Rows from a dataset
^^^^^^^^

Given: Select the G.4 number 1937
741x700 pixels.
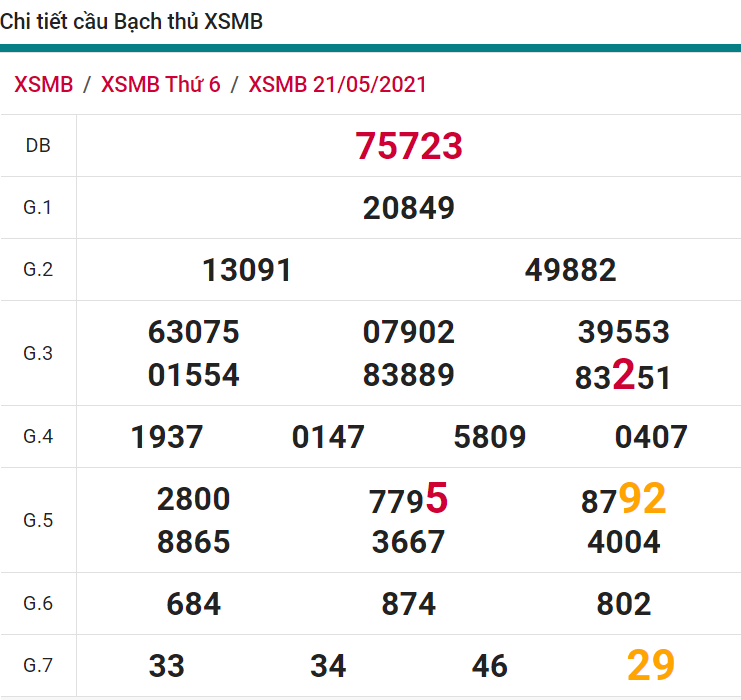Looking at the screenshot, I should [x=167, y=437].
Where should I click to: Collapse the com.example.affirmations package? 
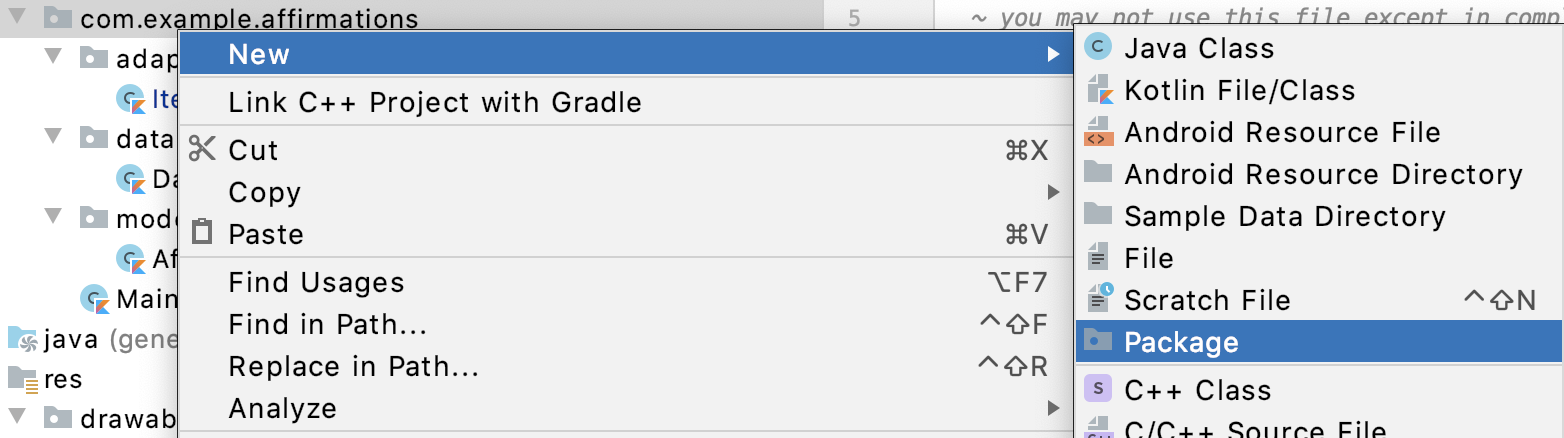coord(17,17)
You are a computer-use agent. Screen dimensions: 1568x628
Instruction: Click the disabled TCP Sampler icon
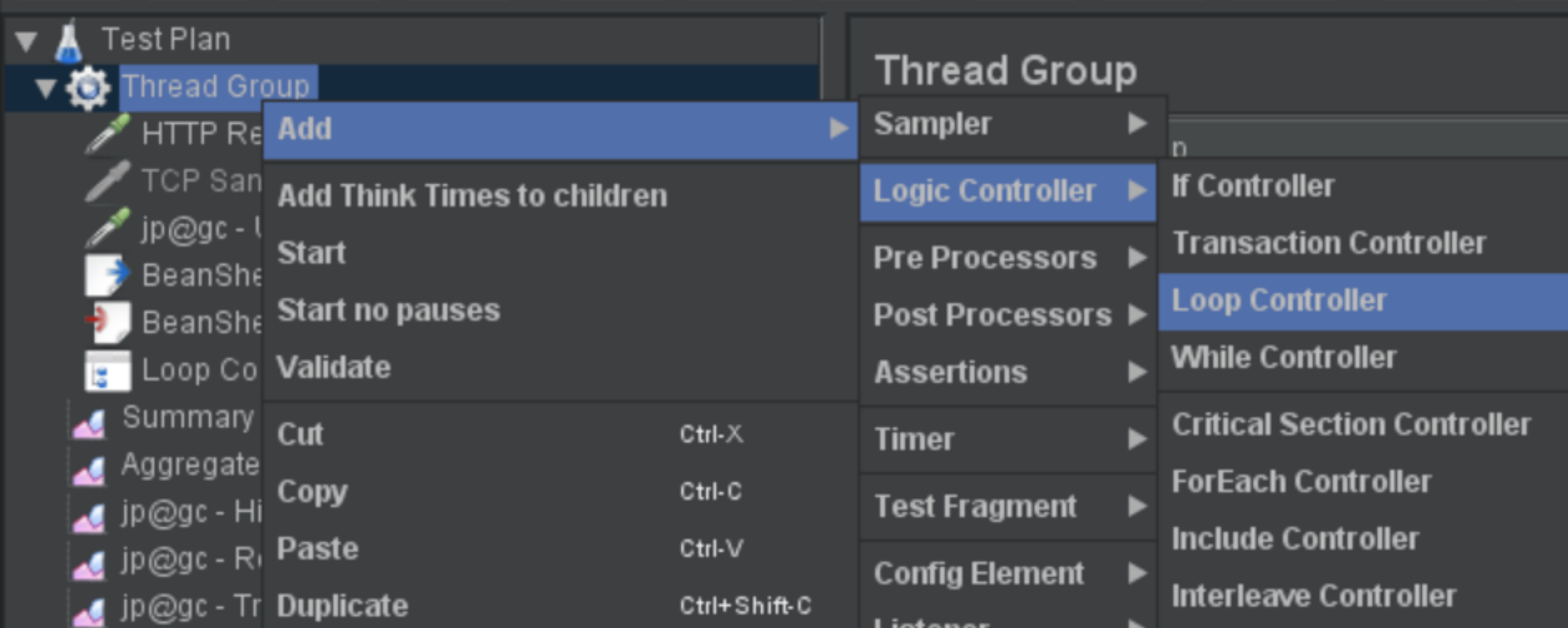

^^^^^^^^

**Challenge:**
Render the rows above as a JSON list of strings with one string per line, skipping blank lines. Leave the pictures out of the list.

**Reply to the exercise:**
[
  "Given: Select the G.4 number 1937",
  "741x700 pixels.",
  "Looking at the screenshot, I should [x=167, y=437].",
  "Where should I click to: Collapse the com.example.affirmations package? ",
  "coord(17,17)",
  "You are a computer-use agent. Screen dimensions: 1568x628",
  "Instruction: Click the disabled TCP Sampler icon"
]